Mucosa-associated invariant T (MAIT) cells are antimicrobial, innate-like T cells that recognize riboflavin-related metabolites produced by diverse bacteria. MAIT cells are highly abundant in human peripheral blood and mucosal tissues. These cells mediate antimicrobial activity through the production of pro-inflammatory cytokines, cytotoxic proteins, and direct bacterial killing. Lacticaseibacillus rhamnosus GG (LGG) is a probiotic strain with a potent immune regulation function. However, there is a paucity of knowledge on how LGG mediates its immunomodulatory activity. Here, we investigated the interaction between MAIT cells with LGG and the intestinal pathobiont Escherichia coli.
Initially, we established a co-culture system to investigate the direct interactions between LGG and MAIT cells. The antimicrobial responses of MAIT cells in co-culture with LGG alone were attenuated, showing a weak activation phenotype with low expression of IFNγ and TNF. In the presence of IL-2 and IL-7, LGG significantly enhances the cytotoxic capabilities of MAIT cells by markedly increasing the expression of Granzyme B, IFNγ, and TNF. Next, we investigated the effect of LGG on MAIT cell effector activity following E. coli stimulations. MAIT cells produced pro-inflammatory cytokines and cytolytic proteins following E. coli stimulations in a dose-dependent manner. However, in the presence of LGG, MAIT cell activation was downregulated with a decrease in CD69, IFNγ, and TNF levels. Additionally, apparent decrease in degranulation and Granzyme B expression indicate a potential reduction in MAIT cell ability to kill E. coli-infected cells effectively.

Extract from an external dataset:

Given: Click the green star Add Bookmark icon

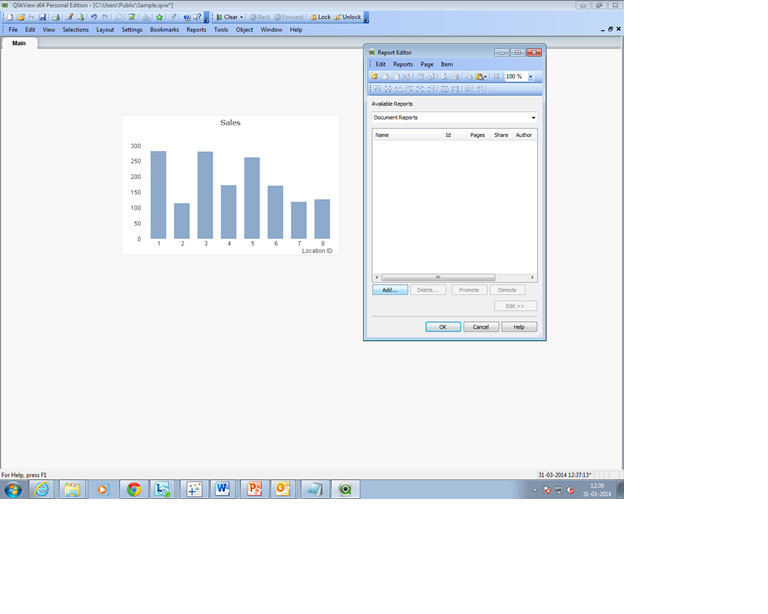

These results indicate that LGG has the capacity to dampen MAIT cells-mediated inflammatory and cytotoxic responses against E. coli. Understanding Lacticaseibacillus-mediated modulation of MAIT cell function may pave a better treatment pathway in disease settings where overexuberant immune responses against commensal or pathobiont bacteria plays a major contributing factor, such as in inflammatory bowel disease (IBD).